Joint Media Release with Assistant Minister for the Environment The Hon Melissa Price MP
• More than $87 million to 48 Indigenous organisations to support 76 existing Indigenous Protected Areas over the next five years
• Indigenous Protected Areas now comprise over 65 million hectares, or more than 44 per cent, of Australia’s National Reserve System.
• Coalition Government is now investing a record $727 million into ranger programmes since coming to office
This NAIDOC Week the Coalition Government will invest an additional $87 million to support Indigenous organisations to protect biodiversity and cultural heritage through Indigenous Protected Areas.
Indigenous Protected Areas put land and sea country management into the hands of Traditional Owners, providing environmental, employment and social benefits.
Minister for Indigenous Affairs, Nigel Scullion, said that 48 Aboriginal and Torres Strait Islander organisations across the country would receive funding to continue their work managing Indigenous Protected Areas.
“Indigenous Protected Areas support First Australians, to work on land and sea country, achieving significant conservation outcomes, connecting with country and culture and promoting Indigenous business.”
“There are 14 Indigenous Protected Areas (IPAs) in the Northern Territory from Djelk and Anindiliyakwa in the North, down to Katiti Petermann and Angas Downs in the South, so Territorians know and understand the value that IPAs and indeed all ranger programmes deliver to the community.
“The Coalition Government is making a record investment in ranger programmes and is proud to have now invested $727 million since coming to office.

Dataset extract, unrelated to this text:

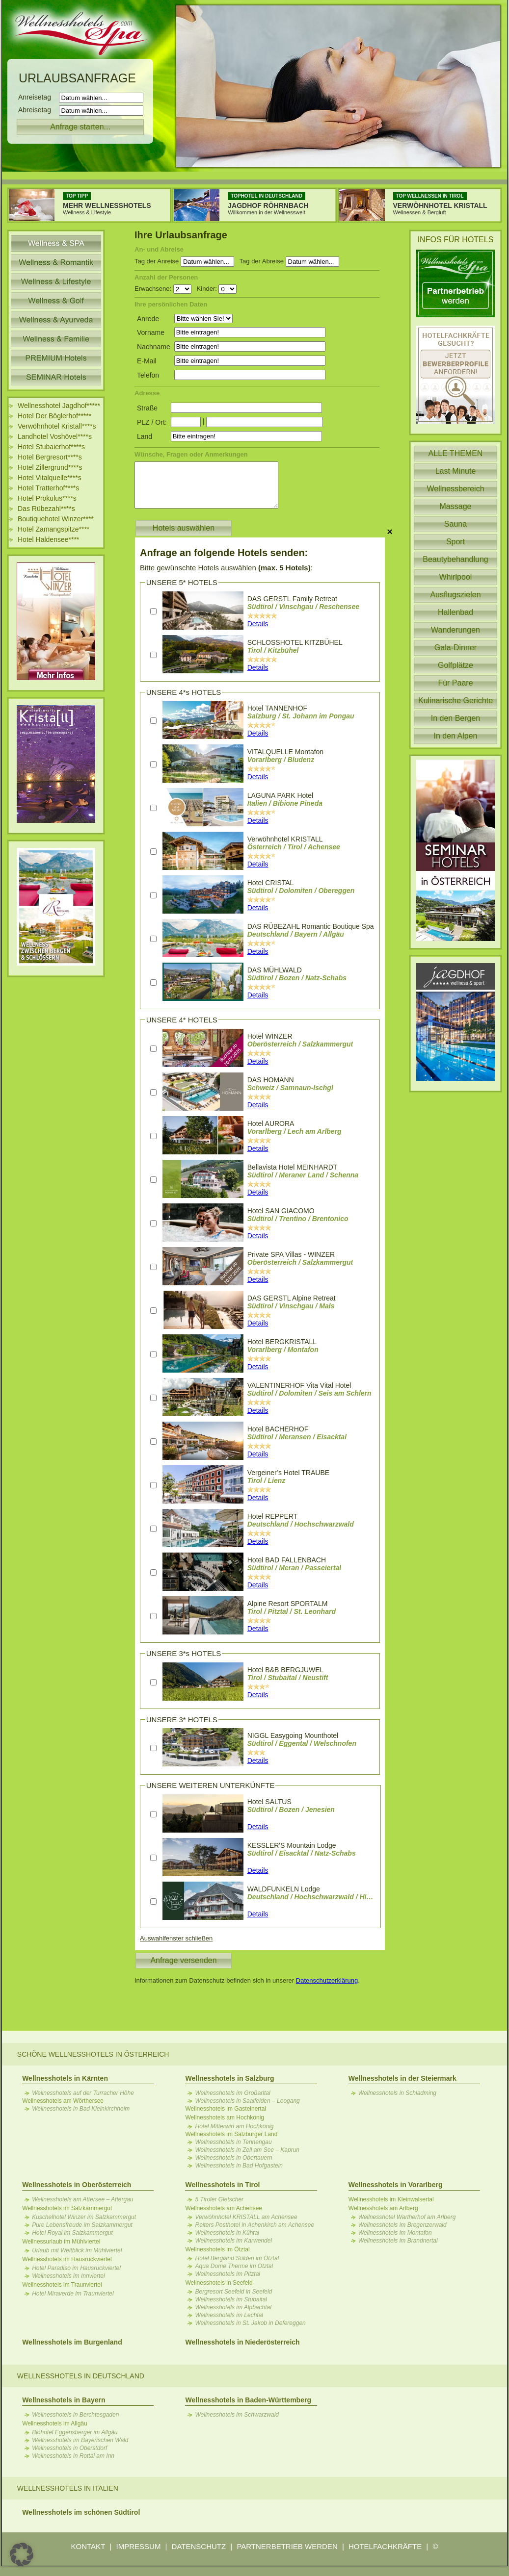  Describe the element at coordinates (81, 2512) in the screenshot. I see `Wellnesshotels im schönen Südtirol` at that location.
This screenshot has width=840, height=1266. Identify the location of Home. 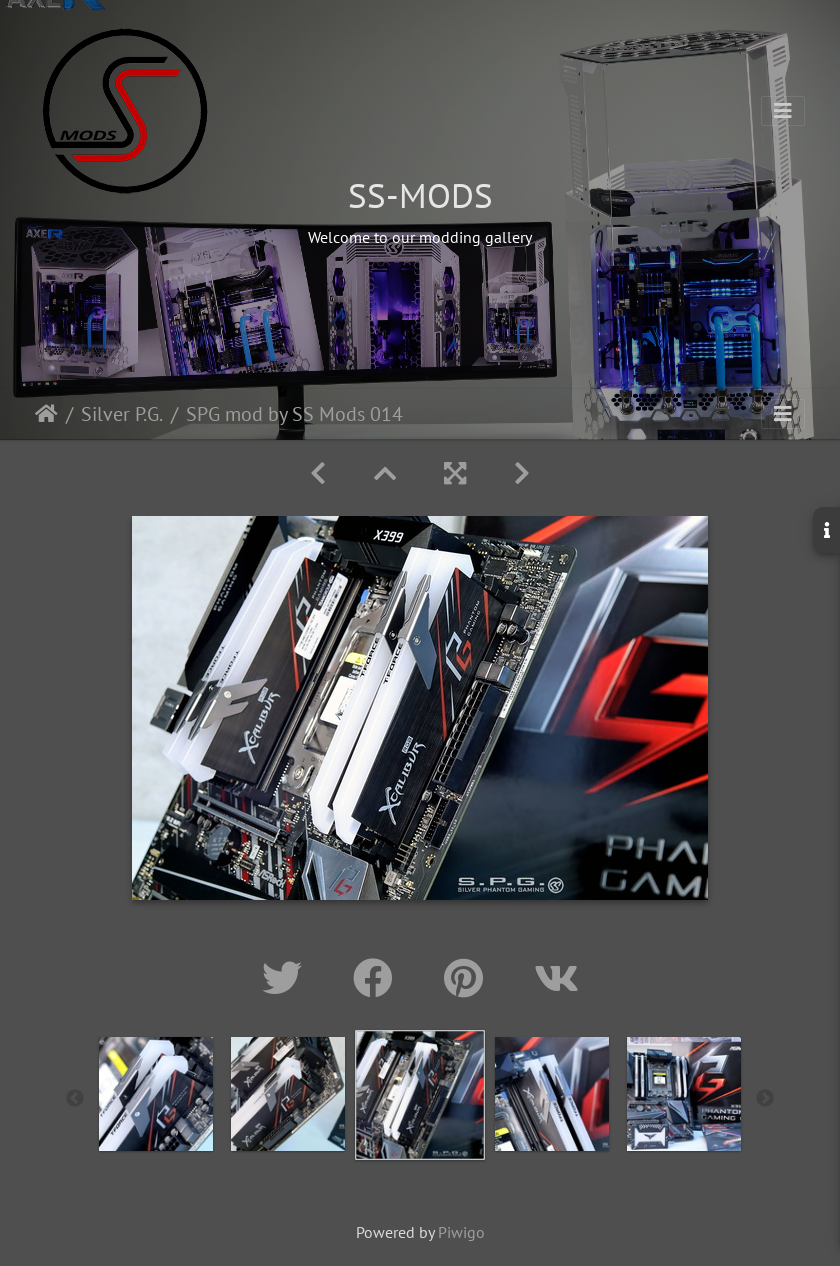
(46, 414).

“I look forward to working with the Assistant Minister for the Environment to establish more Indigenous Protected Areas across the country,” Minister Scullion said today.
Assistant Minister for the Environment, Melissa Price, said combined with Indigenous Rangers, these programmes employ over 2,900 First Australians across regional and remote Australia.
“I’m proud of the record support provided to Indigenous Protected Areas and Indigenous Rangers, including a $30 million project to build the capacity of rangers to pursue employment and business opportunities in biosecurity, fisheries and border protection.
“With 15 IPAs located right across my own great electorate of Durack, I see firsthand the work that rangers do to protect and conserve our environment and help fight against the threat of pests and diseases which impact not only our native flora and fauna but also our primary industries as well,” Ms Price said.
Funding for existing Indigenous Protected Areas transferred to the Indigenous Advancement Strategy on 1 July 2018.